Maradona foi completamente neutralizado. Os atacantes germânicos bombardearam a meta de Goycochea sem descanso, e a Argentina, apelando para as faltas, viu dois jogadores serem expulsos. Apesar do domínio, o gol da vitória veio de um pênalti – muito contestado pelos argentinos, já aos 40 minutos: Brehme, lateral-esquerdo dono da posição por dez anos, de 84 à 94, bateu forte e selou o tricampeonato. O grito guardado por tanto tempo finalmente ecoou pela Alemanha: enfim, tricampeã.
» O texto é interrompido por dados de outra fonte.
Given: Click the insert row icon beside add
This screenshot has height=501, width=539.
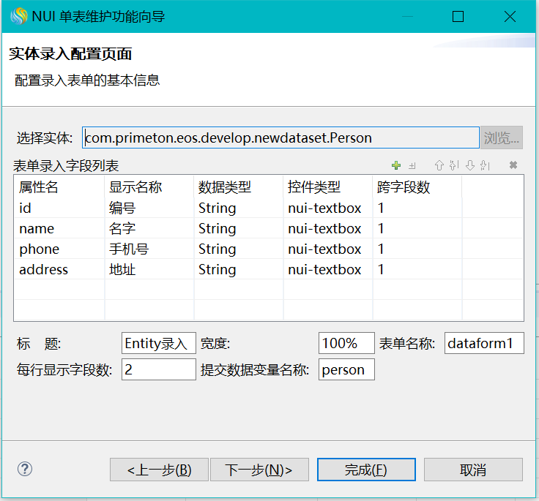Looking at the screenshot, I should click(412, 165).
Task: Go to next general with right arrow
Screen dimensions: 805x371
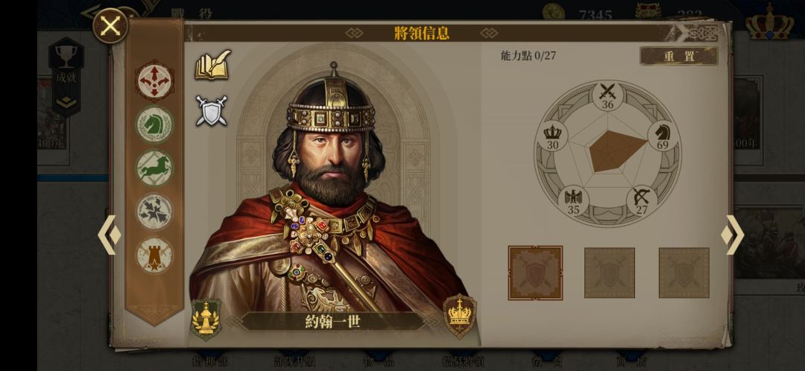Action: 733,235
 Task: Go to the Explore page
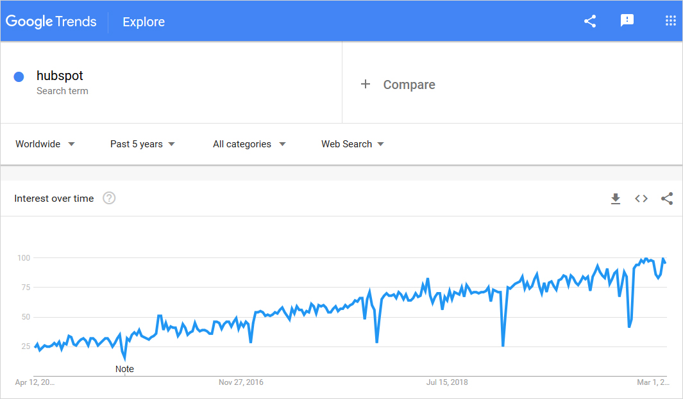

Lothar Matthaeus e Pierre Littbarski comemoram o título (Foto: STAFF/AFP/Getty Images)

Os craques:

Lotthar Matthäus: O jogador que mais jogou Copas do Mundo (25 partidas), recordista de aparições no selecionado nacional, um dos únicos atletas a participar de cinco Copas do Mundo. Lembrado por seus recordes e temperamento explosivo, o capitão do tricampeonato marcou 4 gols em 7 jogos e foi eleito craque do torneio. Na temporada 90/91, atuando pela Internazionale (ITA), foi eleito o melhor jogador do planeta.

Jürgen Klinsmann e Rudi Völler: A dupla comandou o ataque mais eficiente desta Copa do Mundo, sempre lembrada pelo talento individual. Ambos brilharam no futebol italiano, Klinsmann atuando ao lado de Matthäus e Brehme na Internazionale, e Rudi Völler na Roma. Klinsmann teve mais sorte: conquistou uma Copa Itália e uma Copa da Uefa. Em 92, ambos se transferiram para o futebol francês, Klinsmann para o Monaco e Völler para o Olympique de Marseille. Desta vez o segundo teve mais êxito e conquistou a Champions League em 1993. Como treinadores, ambos podem se orgulhar: Völler levou a Alemanha à final de 2002. Em 2004 deixou o comando da Seleção e quem o substituiu foi justamente Klinsmann. Jürgen é o treinador dos Estados Unidos desde 2011.